* Work instructions *
A – In the essay on body piercing, how many earrings did the high school girl named Nikki have in her lobes?
B – Continue the essay on body piercing from its final sentence.

* Extract *

BEGIN

What I really want to talk about is body piercing. It's ancient. It's National Geographic. It's those primitive indigenous peoples who go around poking, cutting and marking themselves. Watching it in a school movie with the calming yet authoritative male voice-over about how lucky the brown people were to have the white people show up and put a stop to all of that could make me shudder, and avert my eyes into my best friend's shoulder. How could they do that? Circus side-shows collected a million nickels selling a glimpse of the crazy things people will do to their bodies.
In my skewed view of the world it makes perfect sense to decorate my skin (and yours) with indelible marks till there's no flesh-tone left. It's what I do. The first tattoo seems so significant, it has to hold meaning and be a commitment to forever and maybe signify sticking the big toe into the waters of being "other." After a while I'll wedge any old thing that suits me in the moment, in between all the other images, because I don't want to be the color of human skin anyway.
When I was in high school there was a girl named Nikki who had not one but two earrings in her lobes. It was foreign and unheard of and I wanted to be like her. I went home and immediately forced a second pair of earrings into my lobes. No ice cubes or potatoes here folks, I just shoved them through. It hurt.
The phenomenon of modern, western body piercing started (I believe) with punk-rock culture and the application of safety pins and other things you could just put through your flesh to freak out "normal" people. I missed the 80s, I was a vegetarian and breast-feeding. Legitimate body piercing was transformed by Fakir years ago. Oh, and pirates, they did it too.
I've been cruising along for a couple of decades, decorating away and not really jumping on the body piercing boat. Just because it's body modification doesn't mean I'm into it. Branding, scarification, ritual cutting (including circumcision) and the implantation of shapes and horns and other things kind of freak me out.
Somewhere along the line ears became fair game, and it was no big deal to see someone with twenty-five earrings in an ear. I remember being sober for just two weeks and having my tongue pierced so that I would have something foreign and slightly painful on the outside of my body to reflect the unseen changes I was going through on the inside.

END

* Data segment *
BEGIN

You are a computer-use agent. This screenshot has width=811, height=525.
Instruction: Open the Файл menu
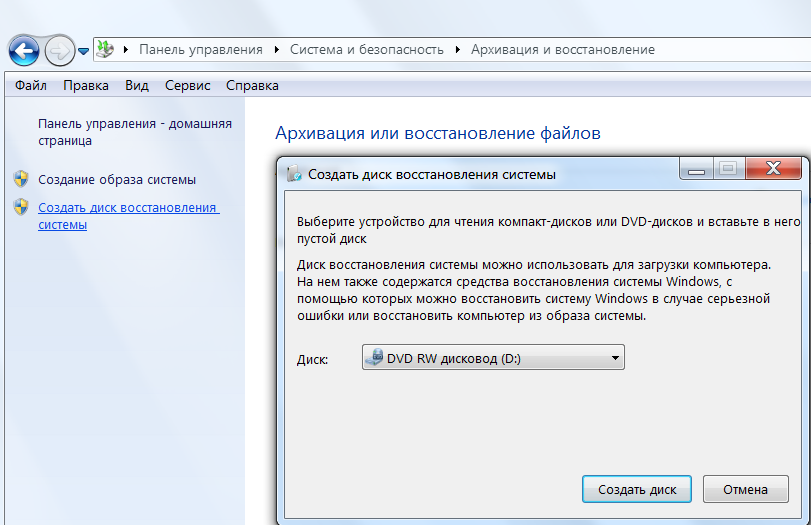(x=31, y=86)
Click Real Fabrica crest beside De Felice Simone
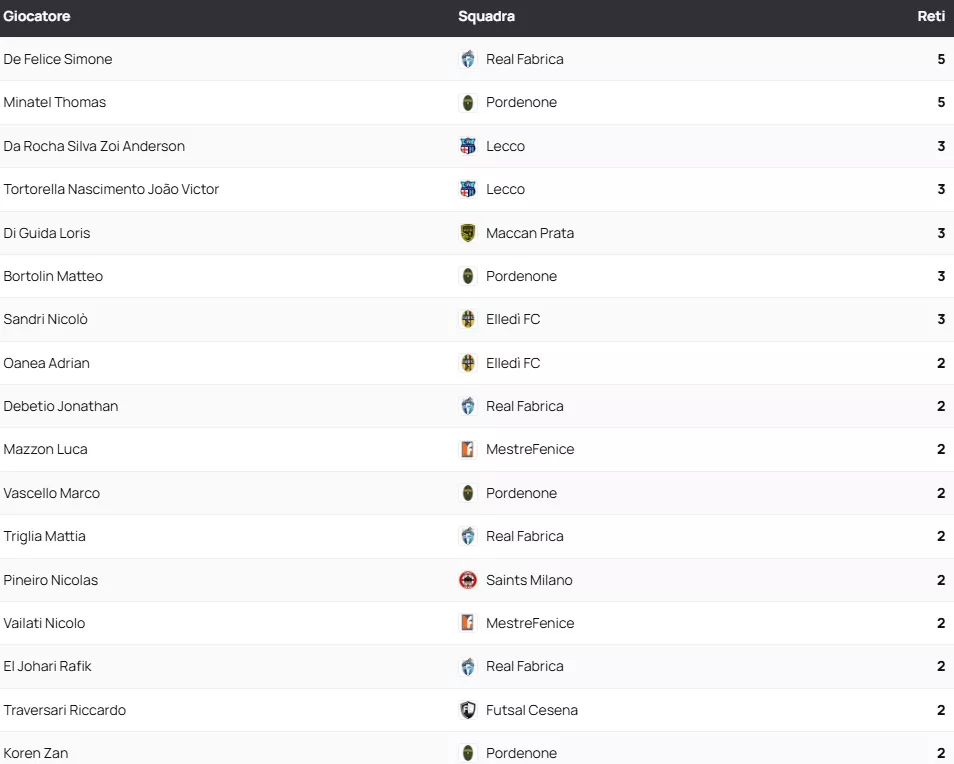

END

* Answers for each item *
A – Two.

B –
One after another during the last six and a half years I have had metal installed in various places, and I've come to love it. I don't understand the appeal, and I'm certainly too old to be "discovering myself" the way teenagers do. I am though, coming to recognize the feeling I get in the morning when I'm going to do it again.
It's a searing pain, that part never changes. I go to a zone that accepts and slides between the sensations and leaves me floating above that thing called "ouch" That's how I ended up with a hole in my lip, a Monroe (those are jewels applied where Marilyn and other lucky women have natural beauty marks) two holes in my nose, (my ________ and my _______). I am not stopping for some reason, and I feel like I should know better. Now I have a gem on my inner wrist, anchored by a titanium foot that my flesh will grow into and surround, and one on my cheek. What the hell is up with that?
I feel like a decorator crab, adding pretty shiny bits to my exoskeleton, and like an invulnerable super-hero because slowly but surely I am becoming made of metal.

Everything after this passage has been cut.